🤖 AI Summary
This work proposes the first multimodal slice discovery framework tailored for medical applications, addressing the limitations of existing auditing methods that rely primarily on unimodal features or metadata subgroup analyses and thus fail to comprehensively identify and interpret systematic model failures. By extending slice discovery into multimodal representation spaces, the framework integrates heterogeneous sources—such as medical images and associated clinical text—to automatically detect and explain systematic failure modes in image classifiers. Combining multimodal representation learning with interpretable slice discovery algorithms, the approach significantly outperforms unimodal baselines on the MIMIC-CXR-JPG dataset, enabling more comprehensive, accurate, and interpretable model auditing.
📝 Abstract
Despite advances in machine learning-based medical image classifiers, the safety and reliability of these systems remain major concerns in practical settings.

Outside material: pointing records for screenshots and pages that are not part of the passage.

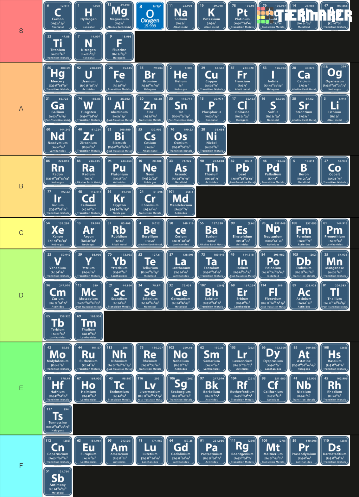Click the Xenon tile in C tier

[57, 233]
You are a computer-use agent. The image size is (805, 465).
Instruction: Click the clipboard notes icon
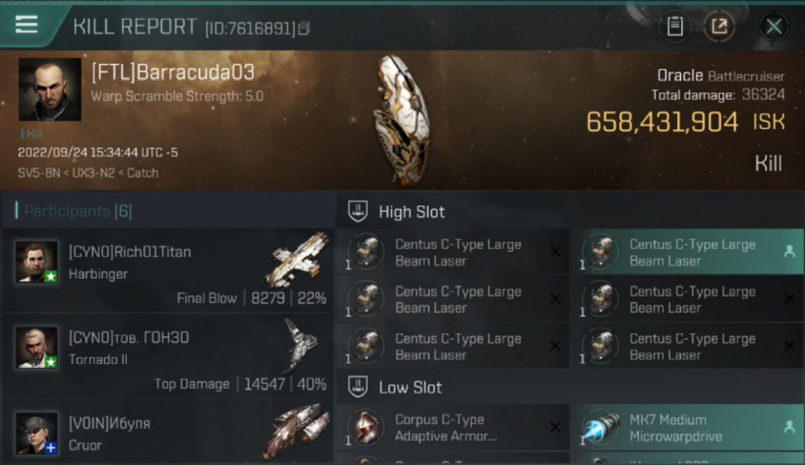675,27
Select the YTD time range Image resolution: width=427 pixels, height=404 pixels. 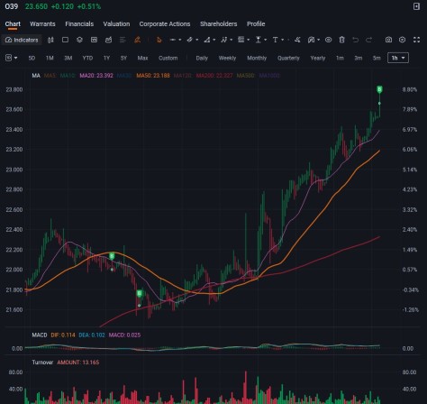[x=87, y=58]
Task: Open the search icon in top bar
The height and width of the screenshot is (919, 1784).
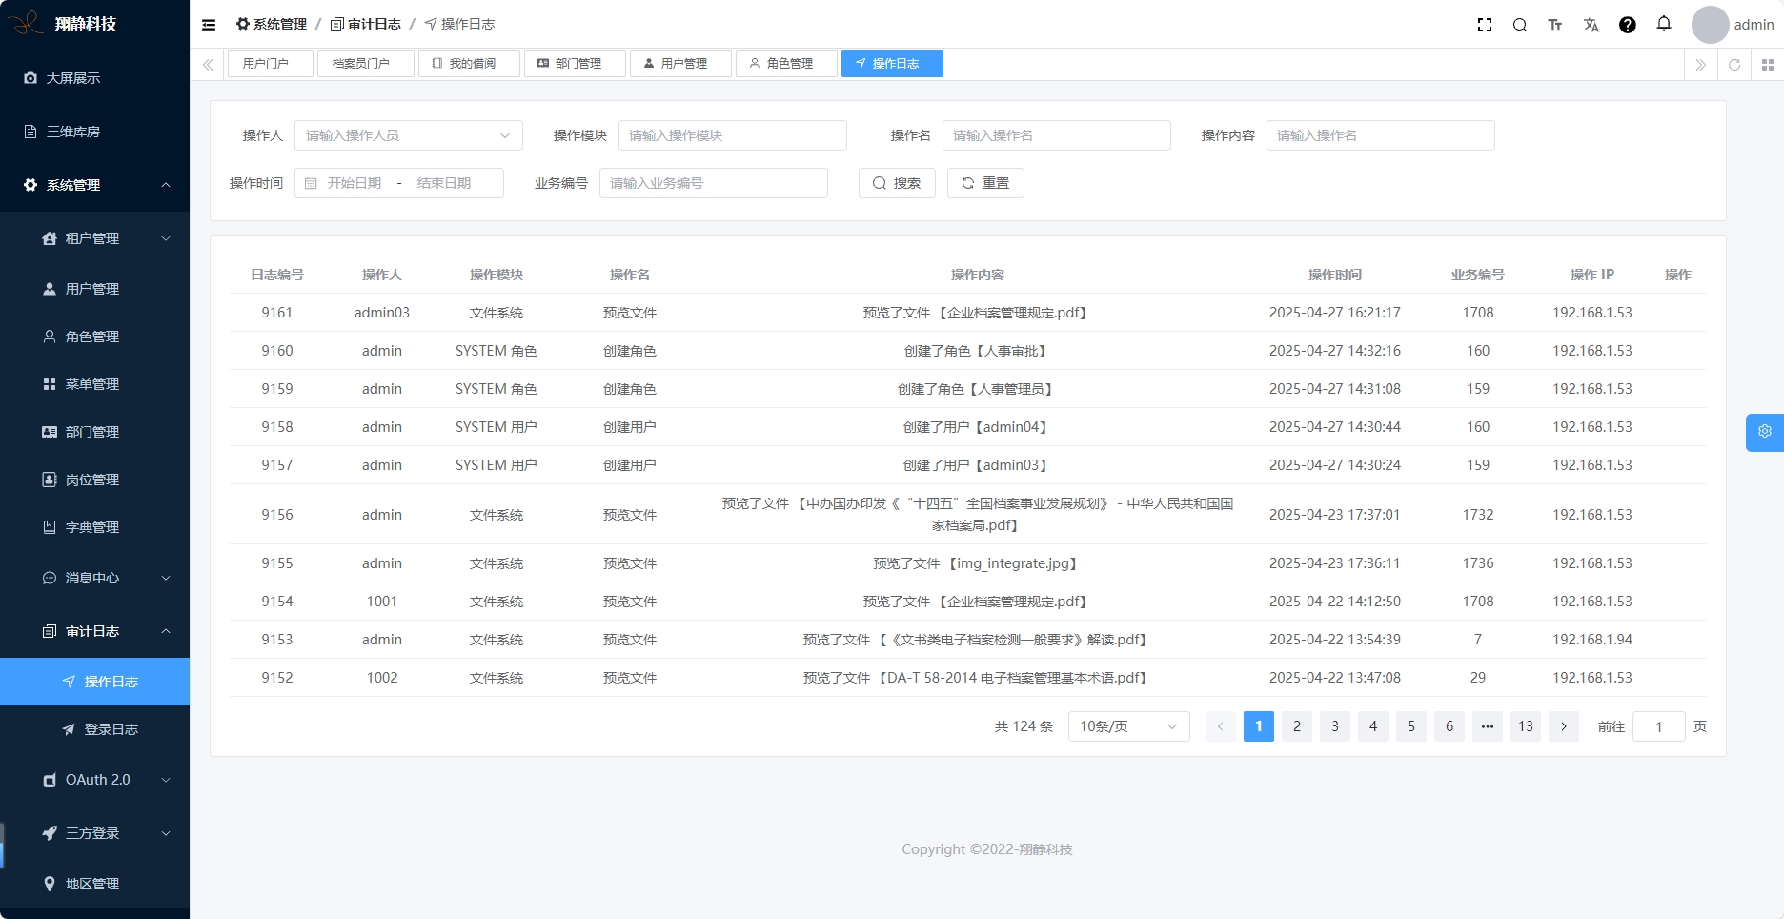Action: coord(1520,25)
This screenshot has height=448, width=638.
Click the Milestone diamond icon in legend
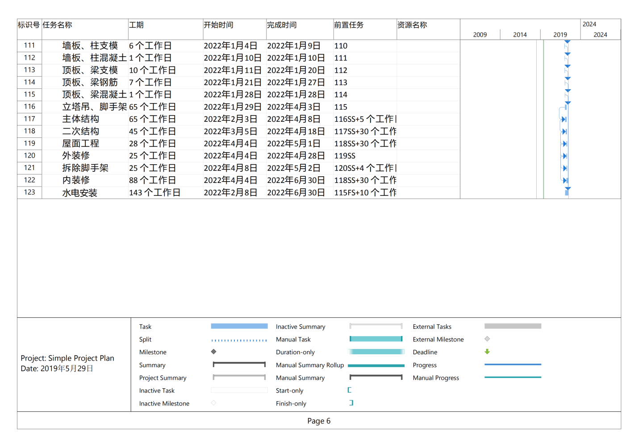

Existing auditing approaches mainly rely on unimodal features or metadata-based subgroup analyses, which are limited in interpretability and often fail to capture hidden systematic failures. To address these limitations, we introduce the first automated auditing framework that extends slice discovery methods to multimodal representations specifically for medical applications. Comprehensive experiments were conducted under common failure scenarios using the MIMIC-CXR-JPG dataset, demonstrating the framework's strong capability in both failure discovery and explanation generation. Our results also show that multimodal information generally allows more comprehensive and effective auditing of classifiers, while unimodal variants beyond image-only inputs exhibit strong potential in scenarios where resources are constrained.